Chinese Students Strive for Biomass Breakthrough
In an era of limited resources, environmental concerns and extreme poverty in many parts of the world, renewable energy development has become a necessity not just in the USA but around the world. Eastern Illinois University continues to be a leader in sustainability research and specifically work with biomass as energy. Wei Wang and Chengdong Hu, Chinese international students at EIU, are both in engaged with biomass research that could change the way energy is produced both here and in China.
Wei, a graduate student in Technology, is currently working with Dr. Peter Ping Liu and Dr. Jerry Cloward to compare the energy conversion efficiency from burning different biomass. According to Wei, higher conversion efficiency fuels could be identified through comparison, thus providing more alternatives for renewable energy resources and gradually replacing the burning of fossil fuels. “China is the biggest consumer of fossil fuels in the world. If we can turn crop waste (one sort of biomass) into something valuable, the potential for energy production is unlimited.”
Chengdong, a senior Applied Engineering and Technology student, is working on similar research with Dr. Cloward which tests the heat value of material to create efficient energy pellets.

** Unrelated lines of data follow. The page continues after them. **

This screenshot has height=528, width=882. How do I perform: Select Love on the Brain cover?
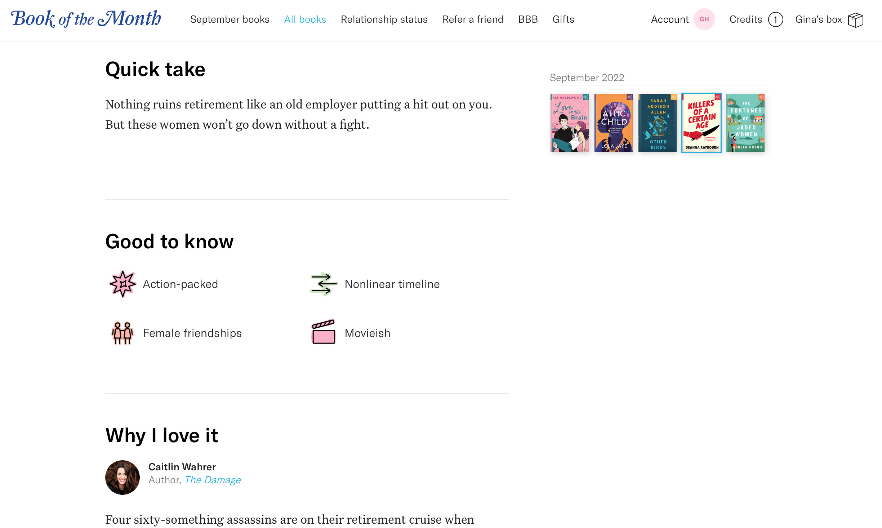(x=570, y=123)
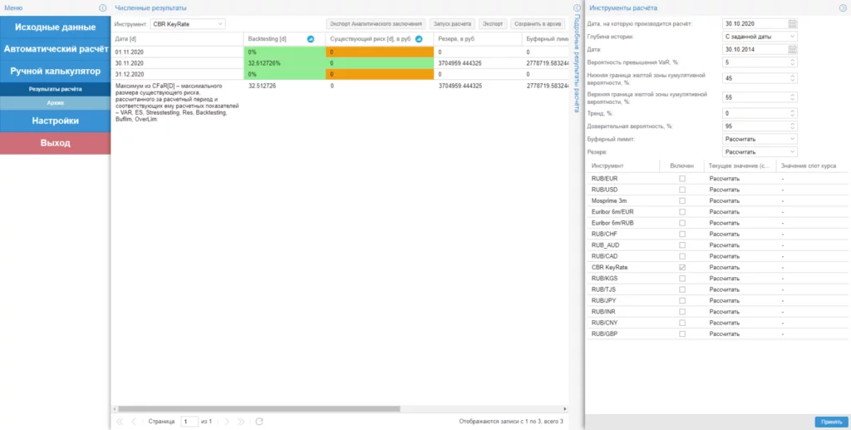Enable the RUB/EUR instrument checkbox
Viewport: 851px width, 430px height.
(681, 179)
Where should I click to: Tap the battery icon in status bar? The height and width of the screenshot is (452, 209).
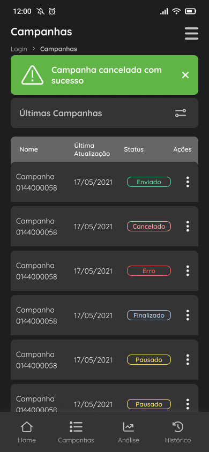tap(191, 12)
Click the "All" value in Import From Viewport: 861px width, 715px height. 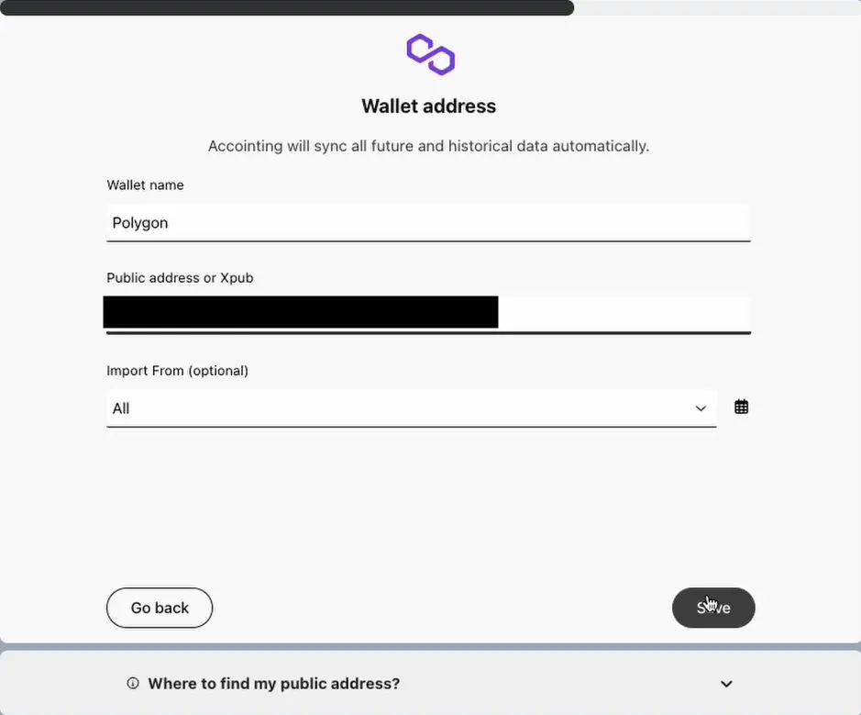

“I never expected to have the opportunity to do this kind of research as an undergraduate student. Professors are very willing to work with us and I even get to work with brand new equipment.”
Both Chengdong and Wei came to EIU through a relationship EIU has developed with Zhijiang College, in Hangzhou, China. Chengdong is in his last year of a 2+2 agreement through which students study two years at Zhijiang and two years at EIU.
Chengdong plans to continue his education at EIU by applying to graduate school and continuing the research.“Professors give more attention and opportunities to students at EIU than in China or at larger schools in the US." Wei plans on gaining work experience in the US post-graduation before ultimately returning to China.
“My hope is that this type of technology will continue to be developed through China’s sustainability policy. With so much smoke and pollution, more innovative techniques are necessary.”